* AVAILABLE DATA *
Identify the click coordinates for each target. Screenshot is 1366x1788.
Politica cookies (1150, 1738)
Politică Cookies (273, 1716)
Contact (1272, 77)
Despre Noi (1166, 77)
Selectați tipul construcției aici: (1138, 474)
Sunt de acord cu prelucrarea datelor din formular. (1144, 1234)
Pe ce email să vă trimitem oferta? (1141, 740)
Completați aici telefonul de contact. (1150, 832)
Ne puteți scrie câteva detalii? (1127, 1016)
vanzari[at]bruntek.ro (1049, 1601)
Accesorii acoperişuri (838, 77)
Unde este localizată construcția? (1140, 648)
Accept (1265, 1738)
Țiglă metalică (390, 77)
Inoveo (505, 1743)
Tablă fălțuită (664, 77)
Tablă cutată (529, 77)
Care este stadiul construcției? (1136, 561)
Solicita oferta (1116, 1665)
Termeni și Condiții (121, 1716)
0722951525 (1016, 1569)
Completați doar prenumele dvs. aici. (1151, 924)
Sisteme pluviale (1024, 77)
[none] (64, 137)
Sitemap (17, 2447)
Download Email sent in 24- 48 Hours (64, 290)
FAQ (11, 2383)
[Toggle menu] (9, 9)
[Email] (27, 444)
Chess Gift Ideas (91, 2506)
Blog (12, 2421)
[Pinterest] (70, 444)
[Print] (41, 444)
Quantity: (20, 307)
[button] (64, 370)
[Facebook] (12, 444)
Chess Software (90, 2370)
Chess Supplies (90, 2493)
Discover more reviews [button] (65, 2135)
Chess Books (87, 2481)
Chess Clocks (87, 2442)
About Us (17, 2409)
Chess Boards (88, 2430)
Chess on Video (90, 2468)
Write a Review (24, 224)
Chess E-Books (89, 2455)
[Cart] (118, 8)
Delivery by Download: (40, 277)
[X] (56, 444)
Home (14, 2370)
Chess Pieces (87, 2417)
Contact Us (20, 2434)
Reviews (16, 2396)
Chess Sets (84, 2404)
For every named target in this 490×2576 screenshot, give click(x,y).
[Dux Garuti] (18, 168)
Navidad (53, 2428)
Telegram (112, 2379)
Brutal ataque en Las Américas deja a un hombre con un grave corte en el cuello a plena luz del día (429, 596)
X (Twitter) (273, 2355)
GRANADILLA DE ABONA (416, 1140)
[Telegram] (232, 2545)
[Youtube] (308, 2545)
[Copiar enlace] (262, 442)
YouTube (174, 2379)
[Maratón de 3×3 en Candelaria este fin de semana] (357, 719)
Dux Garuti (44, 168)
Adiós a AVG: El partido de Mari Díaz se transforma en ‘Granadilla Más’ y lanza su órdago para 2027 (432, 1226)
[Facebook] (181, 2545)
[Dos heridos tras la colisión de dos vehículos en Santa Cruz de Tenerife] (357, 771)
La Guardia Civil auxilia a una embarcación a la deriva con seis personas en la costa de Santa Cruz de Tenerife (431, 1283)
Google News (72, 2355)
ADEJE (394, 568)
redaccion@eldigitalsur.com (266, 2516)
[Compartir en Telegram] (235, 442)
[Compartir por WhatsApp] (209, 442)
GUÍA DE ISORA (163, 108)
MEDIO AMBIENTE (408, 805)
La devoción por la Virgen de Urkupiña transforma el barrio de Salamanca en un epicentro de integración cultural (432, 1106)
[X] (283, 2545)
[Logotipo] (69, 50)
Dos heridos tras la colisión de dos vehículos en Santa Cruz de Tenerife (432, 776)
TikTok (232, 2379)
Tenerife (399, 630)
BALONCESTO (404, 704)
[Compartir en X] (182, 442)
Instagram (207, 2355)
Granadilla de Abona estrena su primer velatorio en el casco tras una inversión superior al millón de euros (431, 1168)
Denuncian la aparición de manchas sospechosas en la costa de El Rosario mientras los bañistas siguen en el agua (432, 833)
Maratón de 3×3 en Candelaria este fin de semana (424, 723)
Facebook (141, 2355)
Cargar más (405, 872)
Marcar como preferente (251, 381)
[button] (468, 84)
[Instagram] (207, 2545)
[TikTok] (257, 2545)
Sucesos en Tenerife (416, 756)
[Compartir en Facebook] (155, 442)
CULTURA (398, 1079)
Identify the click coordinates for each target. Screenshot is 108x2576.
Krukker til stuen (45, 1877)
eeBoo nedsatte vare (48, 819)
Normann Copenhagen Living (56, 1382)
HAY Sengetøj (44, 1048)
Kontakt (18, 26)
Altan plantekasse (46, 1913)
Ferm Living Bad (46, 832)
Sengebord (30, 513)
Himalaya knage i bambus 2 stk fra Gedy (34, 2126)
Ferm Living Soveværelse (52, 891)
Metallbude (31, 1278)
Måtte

* YOUR GOAL *
Transcribe the material in full; every line must match exactly.

* ANSWER FOR THE TASK *
Identify the click coordinates for each target. Screenshot is 1366x1788.
Politica cookies (1150, 1738)
Politică Cookies (273, 1716)
Contact (1272, 77)
Despre Noi (1166, 77)
Selectați tipul construcției aici: (1138, 474)
Sunt de acord cu prelucrarea datelor din formular. (1144, 1234)
Pe ce email să vă trimitem oferta? (1141, 740)
Completați aici telefonul de contact. (1150, 832)
Ne puteți scrie câteva detalii? (1127, 1016)
vanzari[at]bruntek.ro (1049, 1601)
Accesorii acoperişuri (838, 77)
Unde este localizată construcția? (1140, 648)
Accept (1265, 1738)
Țiglă metalică (390, 77)
Inoveo (505, 1743)
Tablă fălțuită (664, 77)
Tablă cutată (529, 77)
Care este stadiul construcției? (1136, 561)
Solicita oferta (1116, 1665)
Termeni și Condiții (121, 1716)
0722951525 (1016, 1569)
Completați doar prenumele dvs. aici. (1151, 924)
Sisteme pluviale (1024, 77)
[none] (64, 137)
Sitemap (17, 2447)
Download Email sent in 24- 48 Hours (64, 290)
FAQ (11, 2383)
[Toggle menu] (9, 9)
[Email] (27, 444)
Chess Gift Ideas (91, 2506)
Blog (12, 2421)
[Pinterest] (70, 444)
[Print] (41, 444)
Quantity: (20, 307)
[button] (64, 370)
[Facebook] (12, 444)
Chess Software (90, 2370)
Chess Supplies (90, 2493)
Discover more reviews [button] (65, 2135)
Chess Books (87, 2481)
Chess Clocks (87, 2442)
About Us (17, 2409)
Chess Boards (88, 2430)
Chess on Video (90, 2468)
Write a Review (24, 224)
Chess E-Books (89, 2455)
[Cart] (118, 8)
Delivery by Download: (40, 277)
[X] (56, 444)
Home (14, 2370)
Chess Pieces (87, 2417)
Contact Us (20, 2434)
Reviews (16, 2396)
Chess Sets (84, 2404)
For every named target in this 490×2576 screenshot, give click(x,y).
[Dux Garuti] (18, 168)
Navidad (53, 2428)
Telegram (112, 2379)
Brutal ataque en Las Américas deja a un hombre con un grave corte en el cuello a plena luz del día (429, 596)
X (Twitter) (273, 2355)
GRANADILLA DE ABONA (416, 1140)
[Telegram] (232, 2545)
[Youtube] (308, 2545)
[Copiar enlace] (262, 442)
YouTube (174, 2379)
[Maratón de 3×3 en Candelaria este fin de semana] (357, 719)
Dux Garuti (44, 168)
Adiós a AVG: El partido de Mari Díaz se transforma en ‘Granadilla Más’ y lanza su órdago para 2027 (432, 1226)
[Facebook] (181, 2545)
[Dos heridos tras la colisión de dos vehículos en Santa Cruz de Tenerife] (357, 771)
La Guardia Civil auxilia a una embarcación a la deriva con seis personas en la costa de Santa Cruz de Tenerife (431, 1283)
Google News (72, 2355)
ADEJE (394, 568)
redaccion@eldigitalsur.com (266, 2516)
[Compartir en Telegram] (235, 442)
[Compartir por WhatsApp] (209, 442)
GUÍA DE ISORA (163, 108)
MEDIO AMBIENTE (408, 805)
La devoción por la Virgen de Urkupiña transforma el barrio de Salamanca en un epicentro de integración cultural (432, 1106)
[X] (283, 2545)
[Logotipo] (69, 50)
Dos heridos tras la colisión de dos vehículos en Santa Cruz de Tenerife (432, 776)
TikTok (232, 2379)
Tenerife (399, 630)
BALONCESTO (404, 704)
[Compartir en X] (182, 442)
Instagram (207, 2355)
Granadilla de Abona estrena su primer velatorio en el casco tras una inversión superior al millón de euros (431, 1168)
Denuncian la aparición de manchas sospechosas en la costa de El Rosario mientras los bañistas siguen en el agua (432, 833)
Maratón de 3×3 en Candelaria este fin de semana (424, 723)
Facebook (141, 2355)
Cargar más (405, 872)
Marcar como preferente (251, 381)
[button] (468, 84)
[Instagram] (207, 2545)
[TikTok] (257, 2545)
Sucesos en Tenerife (416, 756)
[Compartir en Facebook] (155, 442)
CULTURA (398, 1079)
Identify the click coordinates for each target. Screenshot is 108x2576.
Krukker til stuen (45, 1877)
eeBoo nedsatte vare (48, 819)
Normann Copenhagen Living (56, 1382)
HAY Sengetøj (44, 1048)
Kontakt (18, 26)
Altan plantekasse (46, 1913)
Ferm Living Bad (46, 832)
Sengebord (30, 513)
Himalaya knage i bambus 2 stk fra Gedy (34, 2126)
Ferm Living Soveværelse (52, 891)
Metallbude (31, 1278)
Måtte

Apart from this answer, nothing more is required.